From the diary of Miss Jane Middleton, April 21st, 1814:
I have discovered since my arrival in London that attending a fashionable ball is rather like being a player in a theatre production.
To begin with, everyone is expected to know their character and their precise stage directions.
Older gentlemen, who are notoriously hard of hearing, are placed well away from the orchestra so they may bellow at one another without disturbing the dancers.
Matrons and dowagers are situated in a prominent position so that they may comfortably dispose of the reputations of the various guests.
The young, dashing blades and débutantes blessed with natural grace and beauty are allowed their privileged place in center stage as they flirt and twirl about the dance floor.
And last, and perhaps least, the unfortunate wallflowers are gathered together in a discrete, shadowed corner, rather like a forgotten, ill-tended garden.
Woe be it to any player who does not meekly submit to his or her proper role . . .
Miss Jane Middleton was frankly miserable.
She hated London. She hated the thick, black air. The narrow, crowded streets. The endless noise. The arrogant, utterly shallow Ton. And most of all, she hated the painful, torturous humiliation of what was politely termed the “Marriage Mart.”
Who could have suspected that it would prove to be as delightful as having a tooth drawn?
Without a mother to warn her of the pitfalls, she had simply presumed that all maidens traveled to London and were introduced to a number of gentlemen anxious to discover a wife.
She possessed no great expectations.
She knew she was plain of feature and far too outspoken for a maiden. She was also three and twenty, well past the age of a proper
But she did possess a sizeable fortune as well as an unentitled estate in Surrey that would surely be a temptation. It seemed reasonable that she could discover a kindly disposed gentleman who would welcome such material possessions.
How could she have suspected that she would be so swiftly judged and found wanting? Or that because she was not a Diamond of the First Water she was expected to politely remain in the corner, ignored and forgotten by the various gentlemen?
Really, it was enough to make any woman screech in frustration.
And it did not help to have her obvious failure made the source of amusement by those maidens who had achieved social success.
Shifting uneasily upon the hard, uncomfortable seat, Jane stoically attempted to ignore the two pretty maidens who had halted next to the clutch of wallflowers who had been thrust into a darkened corner.

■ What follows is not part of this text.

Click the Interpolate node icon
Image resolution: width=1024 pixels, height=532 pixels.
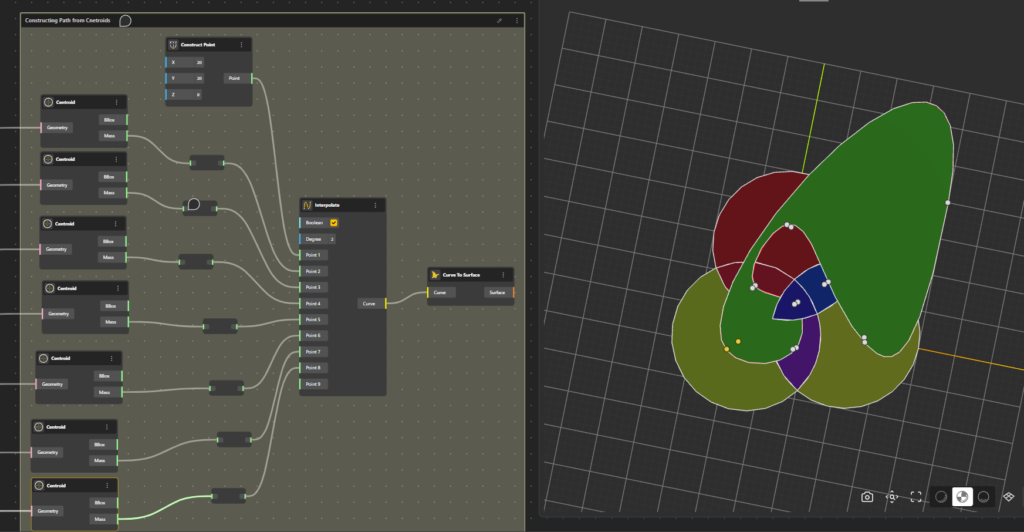point(307,205)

Over the past few weeks she had endured any number of snubs, insults, and cruel taunts from Miss Fairfax and Miss Tully. They seemed to take particular delight in torturing those poor maidens already suffering beneath society’s disdain. She had swiftly learned the only means of enduring their rude taunts was simply to pretend that she did not notice them.

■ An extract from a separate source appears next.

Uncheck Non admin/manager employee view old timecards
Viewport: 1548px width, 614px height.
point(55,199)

Almost on cue, the tiny, blond-haired Miss Fairfax loosed a shrill giggle as she pointedly glanced toward Jane. “Really, Marianna, is it truly not pathetic? To just imagine an entire evening spent without one gentleman asking for a dance or even bothering to make his bow in your direction. How utterly embarrassing it must be for them.”
The taller, raven-haired Miss Tully wrinkled her nose as if she had caught a whiff of some particularly nasty odor. “You would think that they would eventually realize that they are unwelcome.”
Jane clutched her fan until she feared it might snap. Inwardly she allowed a delightful image to form of the two maidens being tumbled into a large, putrid midden heap.
Or perhaps roasting over a fire. Slowly.
“If only it were possible to ban them. It would be for their own good, after all,” Miss Fairfax twittered. “Surely they cannot enjoy an evening of being snubbed and ignored?”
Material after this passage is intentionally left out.